Those who watch the media to look for examples of bias don't have a very hard time coming up with examples. Both make it out to be worse than it is for them, but people being people... bias is going to get through. But even with the nakedly liberal MSNBC, and blatantly conservative Fox News, you rarely hear about segments that go as far as a recent segment on Fox and Friends that is getting some deserved attention.
Besides the occasional clip that someone shares on Twitter, Facebook or email, I haven't watched much cable news in the last several years. I stopped throwing my money away on cable television a long time ago, but the real breaking point for me on cable news was during the 2008 campaign, when I saw a transition scene between segments on on MSNBC.
First you saw a dour looking McCain with dark colors and graphics around him, before a bright colored background and messianic looking Obama came on screen, coupled with inspirational music. I was still an Obama supporter back then, and even I was disgusted by how blatant a supposed news organization was displaying such obvious bias. From my understanding, it's only gotten worse since, most notably with the rise and fall of people like Glenn Beck and Keith Olbermann. At least those two jokers are off the air.

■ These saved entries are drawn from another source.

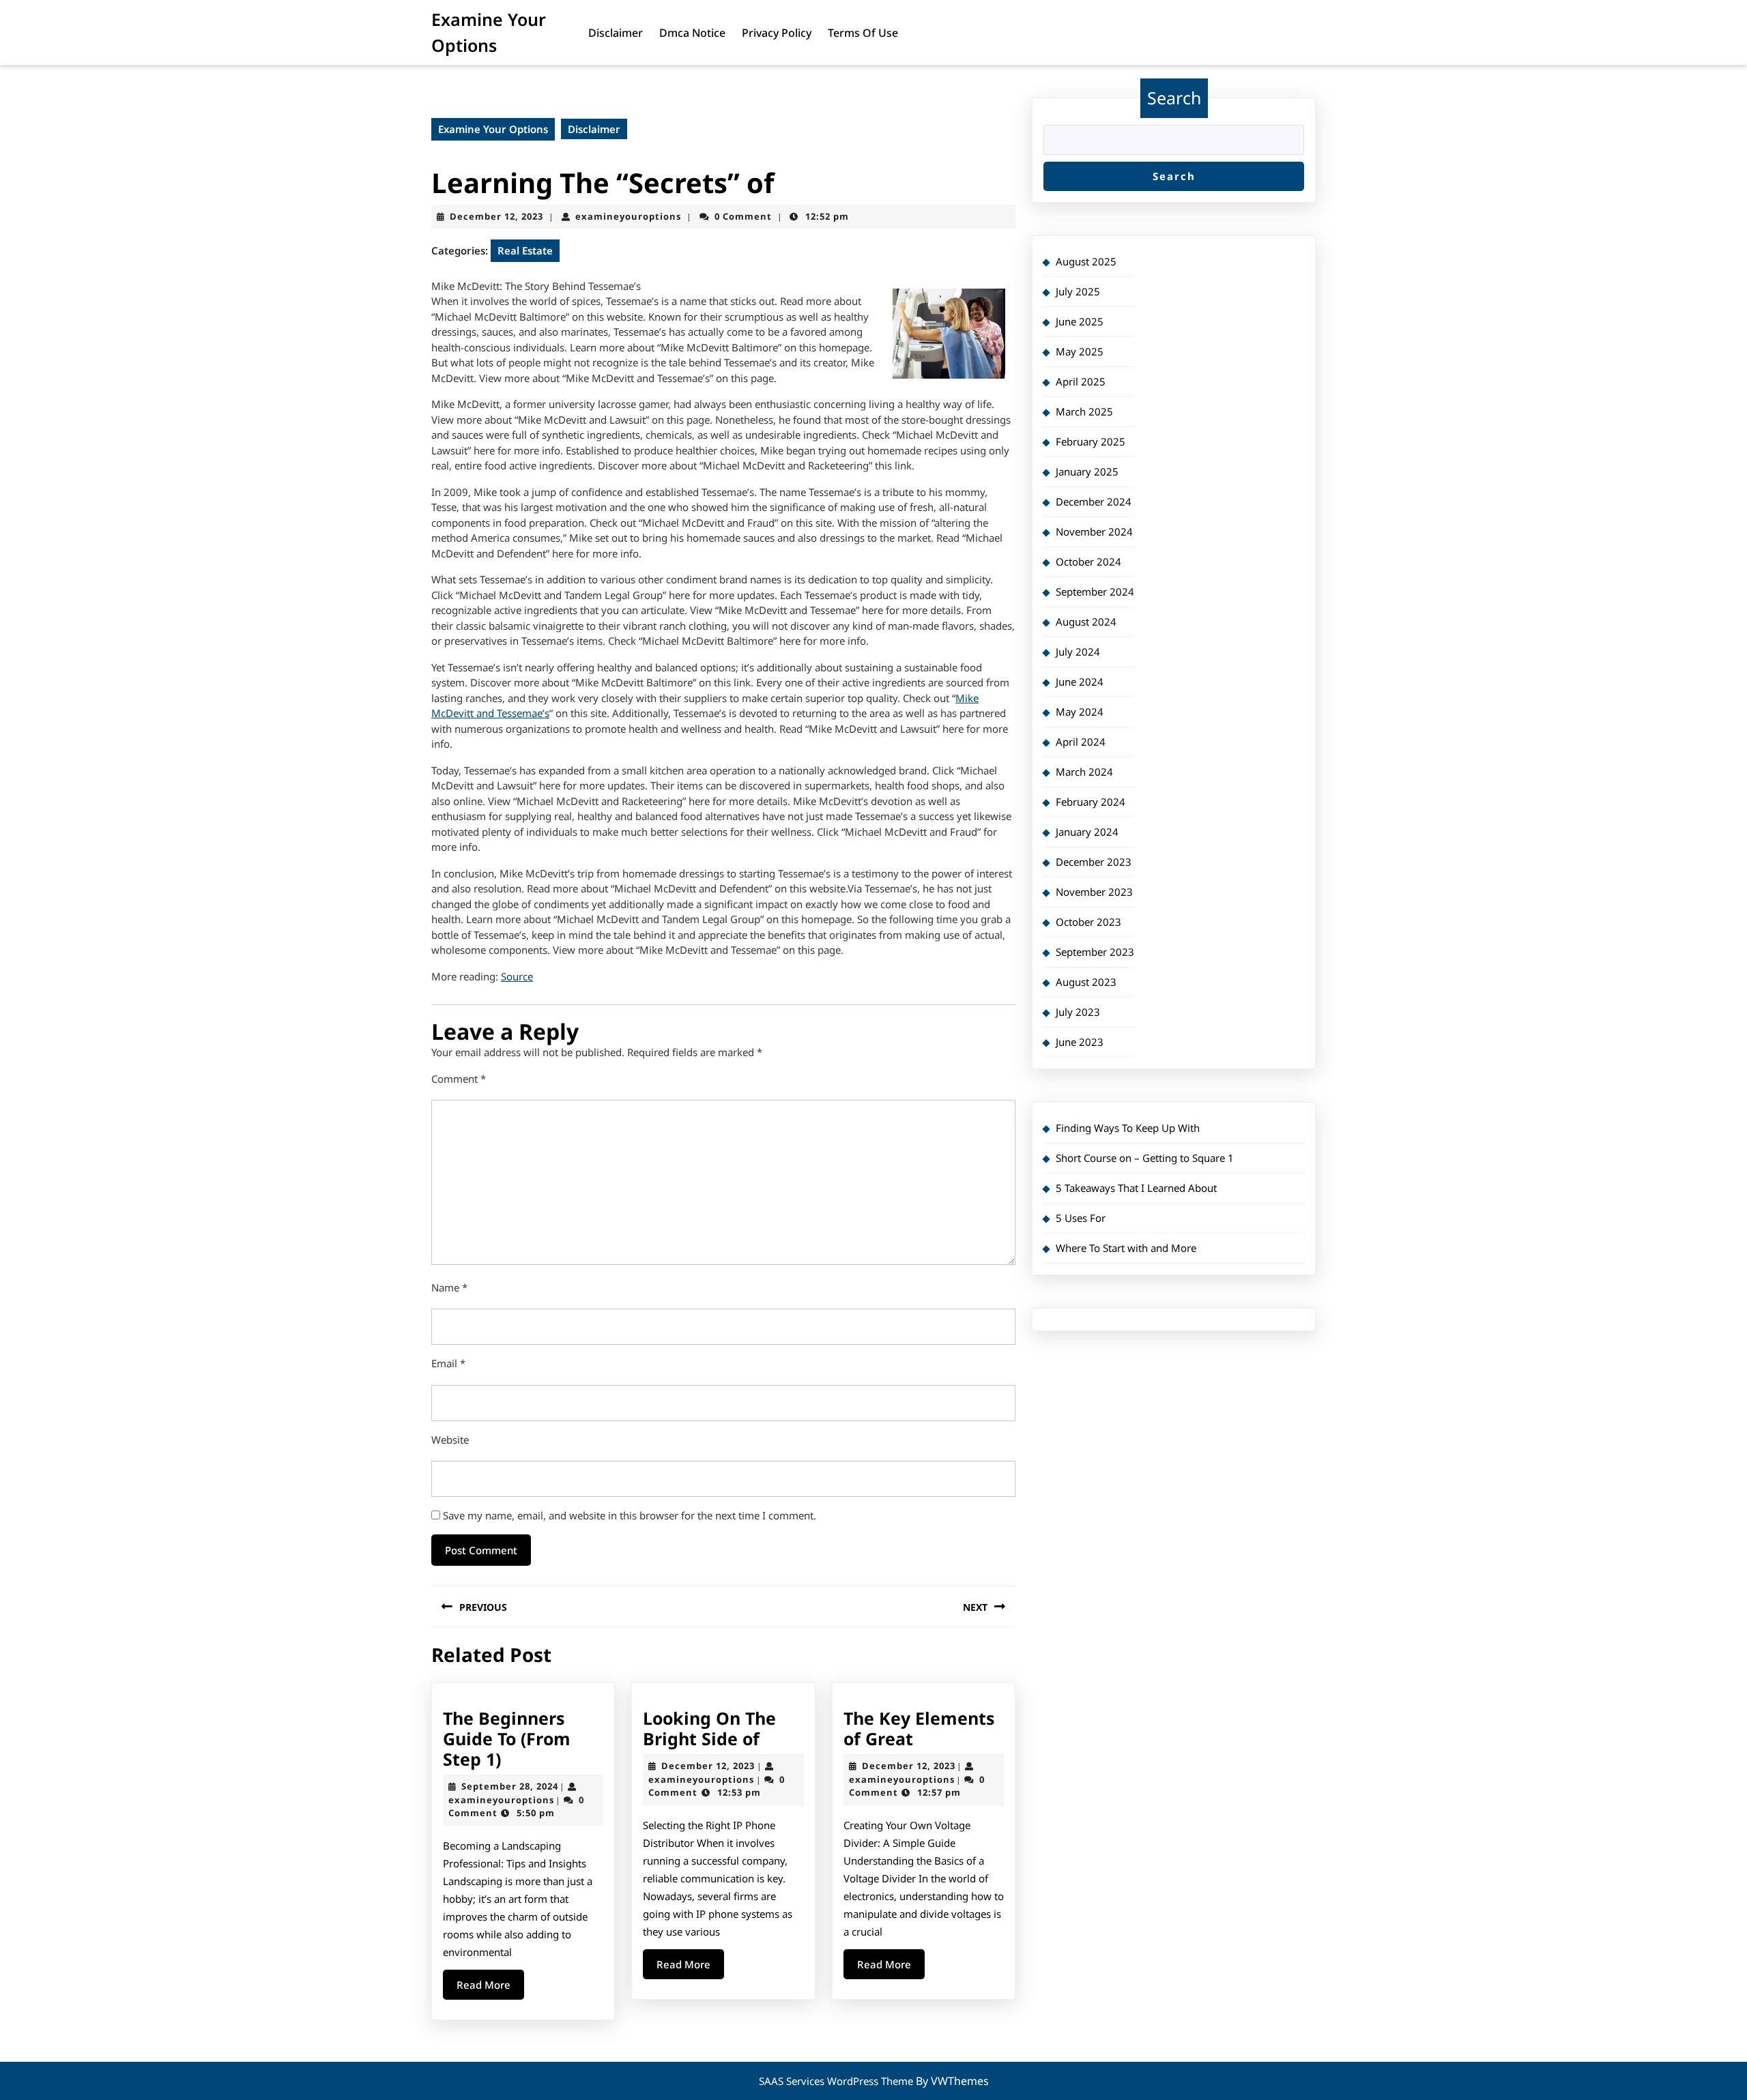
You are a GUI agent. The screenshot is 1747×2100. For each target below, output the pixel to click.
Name (449, 1287)
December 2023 (1093, 862)
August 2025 (1086, 261)
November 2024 (1094, 531)
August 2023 (1086, 982)
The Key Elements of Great (918, 1728)
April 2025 (1081, 381)
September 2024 (1095, 591)
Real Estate (525, 250)
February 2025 (1090, 441)
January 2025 (1087, 471)
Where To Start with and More (1126, 1248)
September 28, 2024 (509, 1786)
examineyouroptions (628, 216)
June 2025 (1079, 321)
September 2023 (1095, 952)
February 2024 (1090, 801)
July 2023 (1078, 1012)
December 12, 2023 (496, 216)
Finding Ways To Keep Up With (1128, 1128)
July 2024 (1078, 651)
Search (1174, 97)
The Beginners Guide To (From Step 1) (507, 1738)
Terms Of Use (863, 32)
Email (448, 1363)
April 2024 (1081, 741)
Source (517, 976)
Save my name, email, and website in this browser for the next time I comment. (629, 1515)
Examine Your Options (493, 129)
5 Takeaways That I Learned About (1136, 1188)
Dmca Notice (692, 32)
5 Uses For (1081, 1218)
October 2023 (1088, 922)
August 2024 (1086, 621)
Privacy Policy (776, 32)
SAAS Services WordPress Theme (837, 2081)
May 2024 (1079, 711)
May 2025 (1079, 351)
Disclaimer (615, 32)
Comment (458, 1078)
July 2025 (1078, 291)
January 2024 (1087, 831)
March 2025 (1084, 411)
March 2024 (1084, 771)
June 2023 (1079, 1042)
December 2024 (1093, 501)
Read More (490, 1988)
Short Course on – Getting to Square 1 (1145, 1158)
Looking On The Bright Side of (709, 1728)
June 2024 (1079, 681)
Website (450, 1439)
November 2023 (1094, 892)
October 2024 (1088, 561)
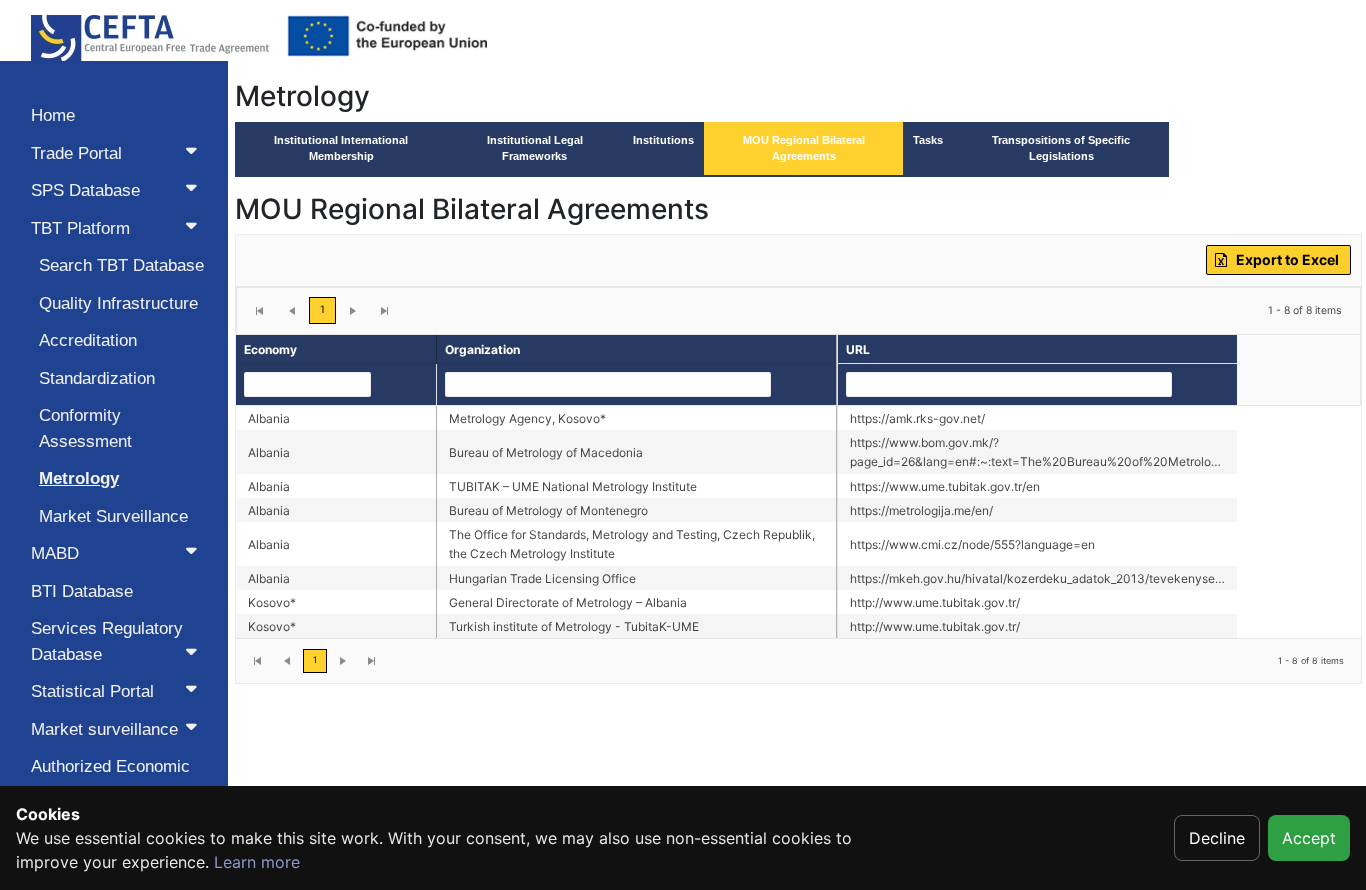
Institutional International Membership (341, 148)
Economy (270, 349)
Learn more (257, 862)
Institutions (663, 140)
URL (858, 349)
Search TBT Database (121, 265)
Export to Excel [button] (1287, 259)
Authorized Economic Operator (110, 779)
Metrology (79, 478)
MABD (55, 553)
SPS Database (85, 190)
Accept (1309, 838)
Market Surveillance (113, 516)
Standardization (97, 378)
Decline (1217, 838)
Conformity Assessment (85, 428)
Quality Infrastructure (118, 303)
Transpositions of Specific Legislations (1061, 148)
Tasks (928, 140)
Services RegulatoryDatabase (107, 641)
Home (53, 115)
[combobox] (307, 384)
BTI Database (82, 591)
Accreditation (88, 340)
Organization (482, 349)
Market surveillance (104, 729)
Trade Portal (76, 153)
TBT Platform (80, 228)
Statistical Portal (92, 691)
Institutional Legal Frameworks (535, 148)
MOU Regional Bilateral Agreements (804, 148)
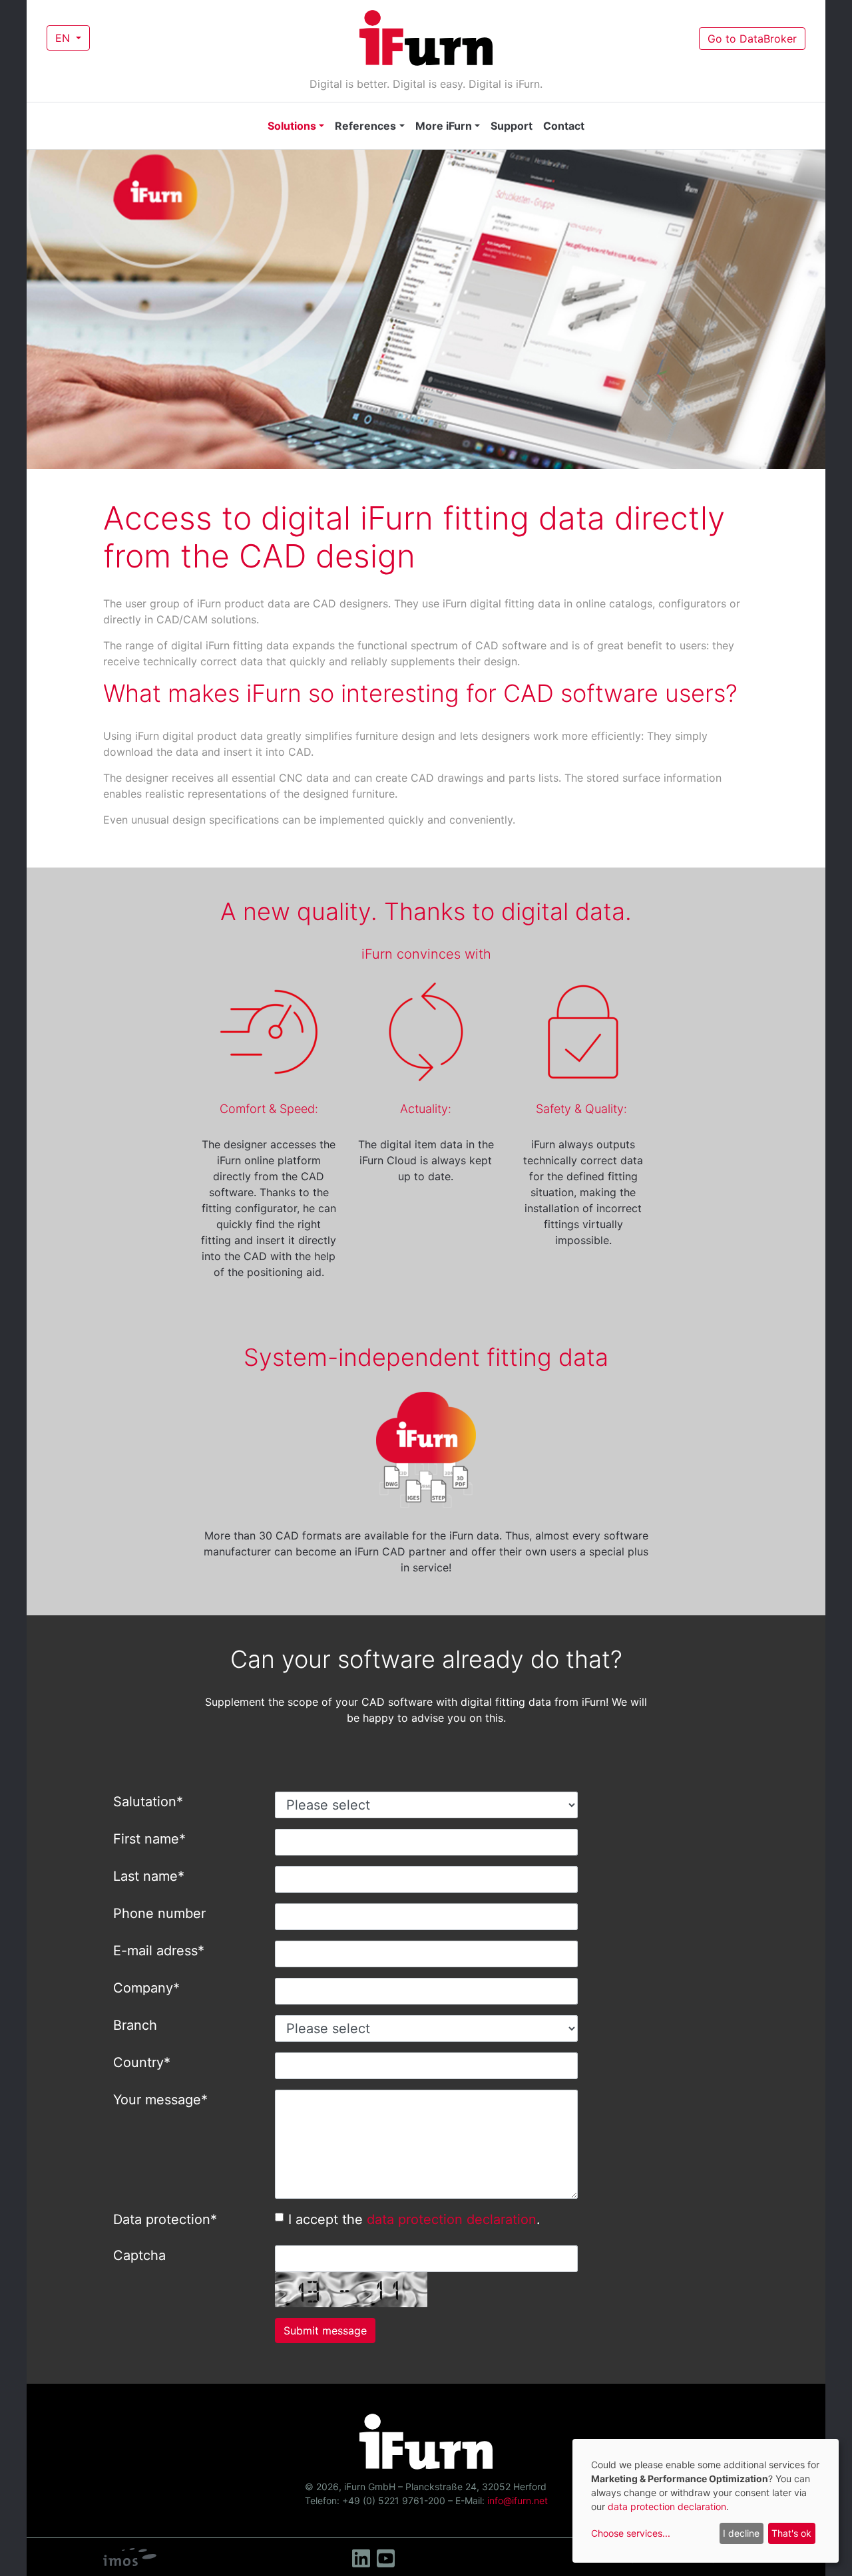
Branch (135, 2025)
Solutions (292, 125)
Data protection (165, 2219)
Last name (148, 1876)
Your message (160, 2100)
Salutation (148, 1802)
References (365, 125)
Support (511, 125)
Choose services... (630, 2533)
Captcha (139, 2255)
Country (141, 2062)
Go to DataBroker (752, 38)
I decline (741, 2533)
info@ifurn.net (517, 2500)
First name (149, 1839)
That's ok (791, 2533)
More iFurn (443, 125)
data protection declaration (451, 2219)
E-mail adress (158, 1951)
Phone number (159, 1913)
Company (146, 1988)
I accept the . (414, 2219)
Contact (563, 125)
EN (64, 38)
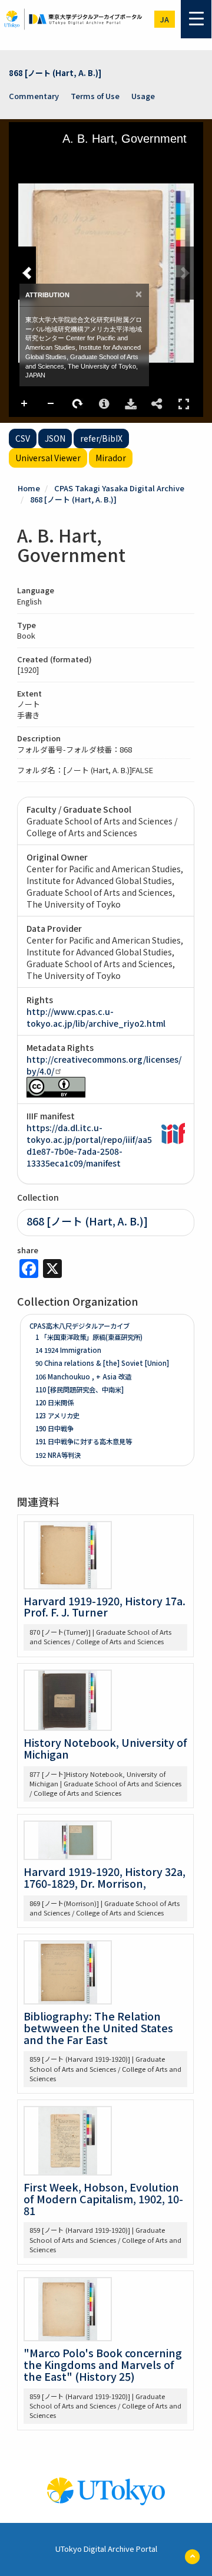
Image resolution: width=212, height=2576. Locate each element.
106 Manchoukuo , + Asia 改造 (83, 1376)
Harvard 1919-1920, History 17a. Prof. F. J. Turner (105, 1606)
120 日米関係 (54, 1402)
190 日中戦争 (54, 1428)
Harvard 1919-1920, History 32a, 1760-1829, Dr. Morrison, (105, 1877)
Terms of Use (95, 95)
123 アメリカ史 (57, 1415)
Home (29, 488)
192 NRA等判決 (58, 1455)
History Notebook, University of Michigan (105, 1748)
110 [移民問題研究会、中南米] (79, 1389)
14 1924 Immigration (68, 1350)
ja (164, 19)
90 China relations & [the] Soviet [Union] (102, 1363)
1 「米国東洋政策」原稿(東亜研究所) (89, 1337)
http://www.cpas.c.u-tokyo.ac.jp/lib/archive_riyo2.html (95, 1017)
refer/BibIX (101, 438)
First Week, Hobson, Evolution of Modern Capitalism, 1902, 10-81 (103, 2198)
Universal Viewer (48, 458)
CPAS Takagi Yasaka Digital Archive (119, 488)
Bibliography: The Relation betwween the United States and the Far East (98, 2027)
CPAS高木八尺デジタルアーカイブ (79, 1325)
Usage (143, 95)
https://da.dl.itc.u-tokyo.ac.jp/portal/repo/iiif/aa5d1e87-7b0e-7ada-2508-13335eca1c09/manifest (89, 1145)
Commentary (34, 95)
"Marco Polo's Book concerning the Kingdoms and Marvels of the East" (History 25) (103, 2364)
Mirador (110, 458)
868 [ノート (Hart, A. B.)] (55, 72)
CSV (22, 438)
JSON (55, 438)
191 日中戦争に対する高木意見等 (83, 1441)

But this new four minute segment, which aired on the network's morning show Fox & Friends is pretty bad. Those who are calling it a four minute long attack ad, the sort of thing that a shadowy conservative Super PAC might make, are spot on. The Fox & Friends website took it down, and a senior Fox executive has called it 'unauthorized.'
See it for yourself here:
But... my reaction to seeing this was a bit different that what I could find other people talking about. Sure, this is a new low for a morning news-ish show, even for Fox, but it's not a low for cable news in general. The substance of the segment is standard material for the sort of shows that are on prime time on both MSNBC and Fox. They selectively look at the history of a candidate, pick the worst things, spin them in the worst way they think their audience will digest and then gin it up with some entertainment factor
The only real difference here is packaging. It's a produced like an advertisement, rather than some blowhard like Ed Schultz or Sean Hannity blathering the same garbage at a camera.
Are people really shocked at how bad this is? Have they not seen the nutty things that Maddow, O'Reilly, Hannity or Schultz (especially the last two) say from time to time? Should anything shock you coming from a station that would give a lowlife like Al Sharpton a show, or a station that would give give Glenn Beck a platform for a few years?
People are treating this latest low as if it were some kind of jumping the shark moment, where they finally broke the camel's back with the log above. I don't see how people don't see that as having happened years ago. This doesn't shock me at all. Very little does coming from the hacks who run MSNBC and Fox News.
In a way it sort of surprises me that millions of people still watch that infotainment junk, but really it just depresses me a little. If there is any consolation, it is in the little reported fact that broadcast nightly news viewership actually went up last year for the first time in ages, and still positively dwarfs that of cable news. The kind of network news, NBC Nightly News, for instance, averaged about five times as many viewers as Fox News does in prime time (and Fox has more than CNN and MSNBC does in prime time, put together). At least there's that.